Using Labels for Clarity

• Purpose of Labels:
  • Represent memory locations symbolically, improving program readability.
  • Help manage jumps and loops without manually tracking memory addresses.
• Example Program with Labels:

  START: LDA DATA
         ADD VALUE
         STA RESULT
         JMP START
  DATA:  #10
  VALUE: #5
  RESULT: #0
  

Trace Tables

• A tool to simulate assembly language execution step-by-step.
• Tracks changes in the accumulator, memory, and registers at each instruction.
• Example:
  

  Instruction	ACC	Memory[100]	Comment
  LDA 100	10	10	Load 10 into ACC
  ADD 200	15	5	Add 5 to ACC

Example Assembly Language Programs

1. Arithmetic Program

• Adds two numbers stored in memory and stores the result:

  START: LDA NUM1
         ADD NUM2
         STA RESULT
         HLT
  NUM1: #10
  NUM2: #20
  RESULT: #0
  

2. Array Summation

• Adds elements of an array using indexed addressing:

  LDX #0        ; Initialize index register
  CLR ACC       ; Clear accumulator
  LOOP: ADD ARR(X)
        INC X
        CMP X, #5
        JNZ LOOP
        STA TOTAL
        HLT
  ARR: #1, #2, #3, #4, #5
  TOTAL: #0
  

Applications of Assembly Language

• Efficiency and Low-Level Control:
  • Used in performance-critical systems where direct hardware access is required.
• Embedded Systems:
  • Central to programming microcontrollers in devices like washing machines, traffic lights, and robots.
• Operating Systems:
  • Kernel functions often include assembly language for managing hardware resources.

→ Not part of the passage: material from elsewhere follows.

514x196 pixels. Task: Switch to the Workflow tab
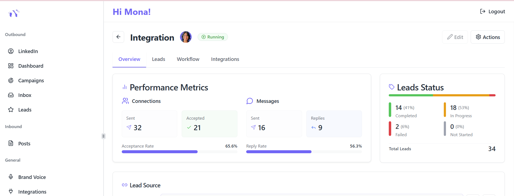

Advantages and Disadvantages

Advantages

• Speed and Efficiency:
  • Programs run faster due to their close alignment with machine code.
• Hardware Control:
  • Provides direct interaction with CPU and memory.
• Compact Code:
  • Efficient use of memory compared to high-level languages.

Disadvantages

• Complexity:
  • Programs are harder to write and debug due to low-level syntax.
• Portability:
  • Assembly language is processor-specific, limiting its use across different hardware.

Conclusion

Assembly language bridges the gap between machine code and high-level programming languages. While its low-level nature enables unparalleled control and efficiency, its complexity and lack of portability often restrict its use to specialized applications. Its relevance remains critical in embedded systems, device programming, and performance-optimized software.